Extract to read below:
Working from home could give you the freedom that you’re looking for in your career. However, just bear in mind that you probably won’t get as much social interaction as you’re used to. Why not combat this by renting your home out as office space? This could mean that you’ll always have company and make a bit of extra cash while you’re at it!
You may not realise it but there are also some financial implications to consider when it comes to working from home, most notably when it comes to home insurance cover. If you’re thinking about setting up a home office, you’re going to want to check the terms of your existing policy.
Some contents insurance policies provide cover for ‘administration’ duties while others will not cover any items that are used for ‘business or professional purposes’. Accidental damage to mobile phones, laptops or computer equipment is not always covered under some contents insurance policies, so it may be worth looking into adding an ‘all-risks’ extension to make sure this is covered. This will mean that you’re covered on these items both inside and outside of the house.
If your work requires you to have visitors to the house then you could consider Public Liability insurance. This will protect you from loss or damage resulting from claims made by anyone who visits your home for business purposes. It will cover legal fees and expenses when defending a claim as well.
End of Extract to read.
> **What you need to do**: Transcribe the passage on working from home and insurance, everything from "You may not" down to "your existing policy.". The material that comes next has no connection to the passage about working from home.
Dataset excerpt below:
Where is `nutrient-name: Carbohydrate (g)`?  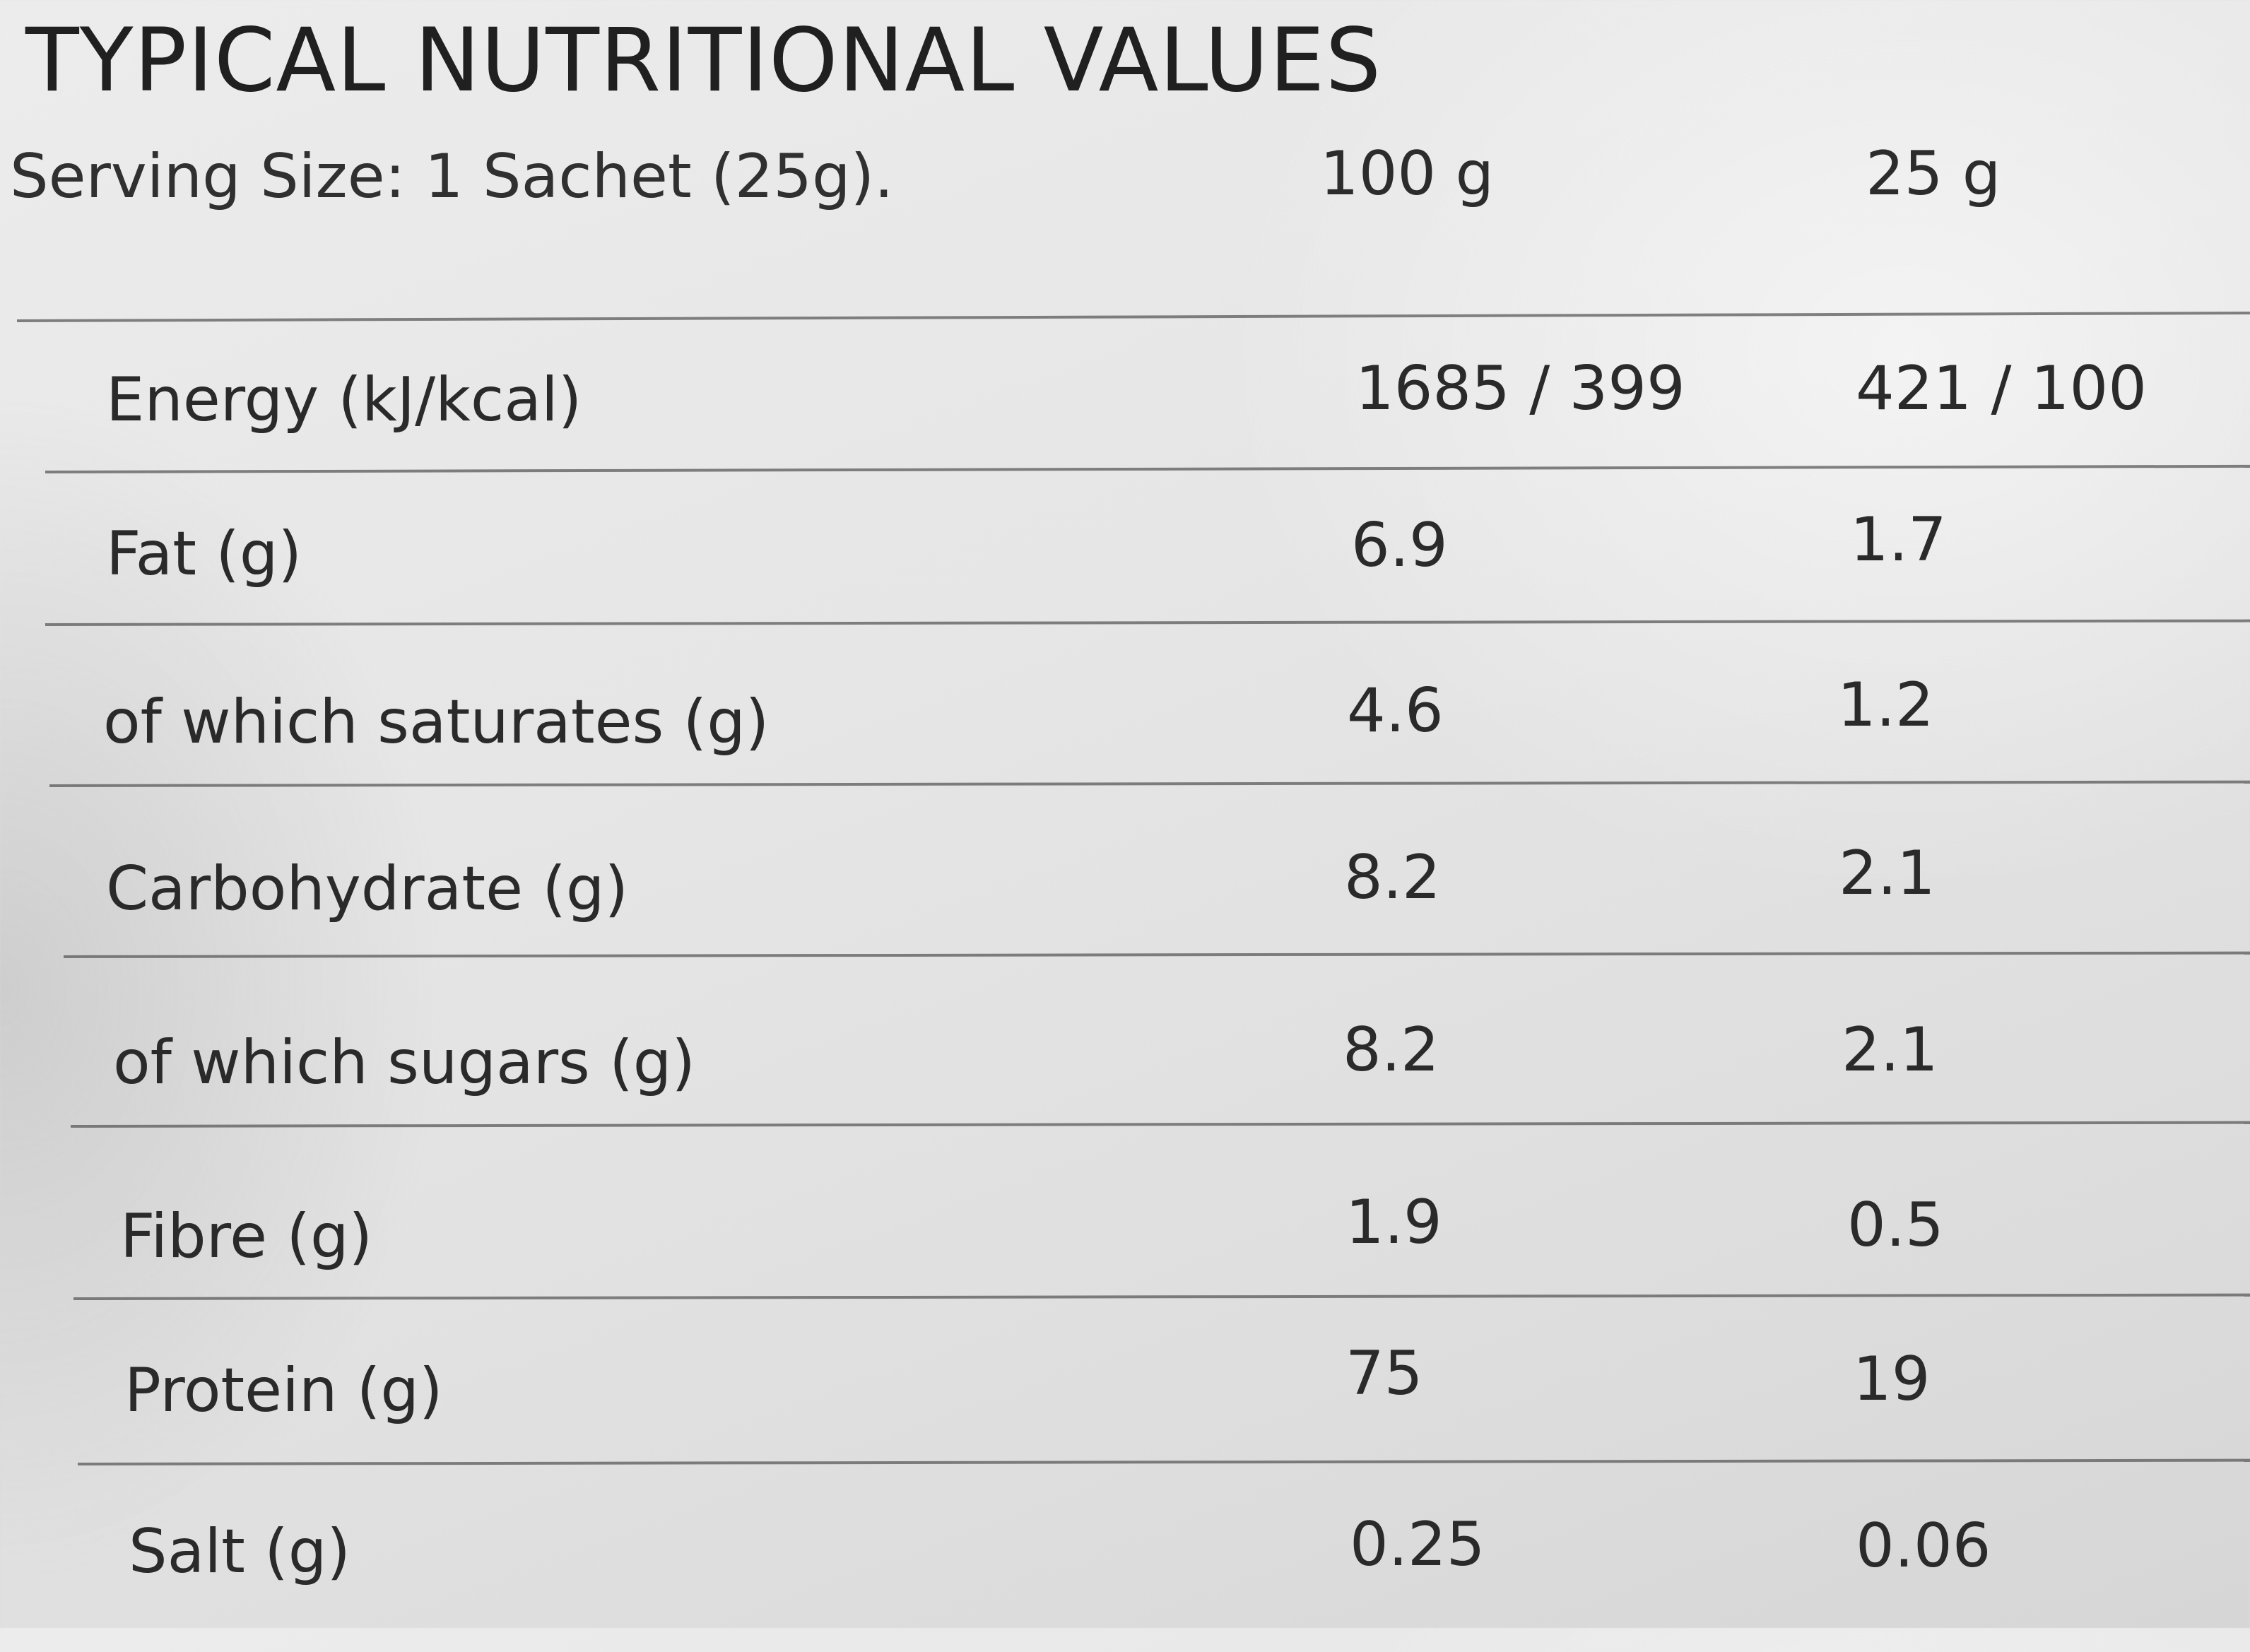
nutrient-name: Carbohydrate (g) is located at coordinates (368, 889).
End of Dataset excerpt.
> **Result below**:
You may not realise it but there are also some financial implications to consider when it comes to working from home, most notably when it comes to home insurance cover. If you’re thinking about setting up a home office, you’re going to want to check the terms of your existing policy.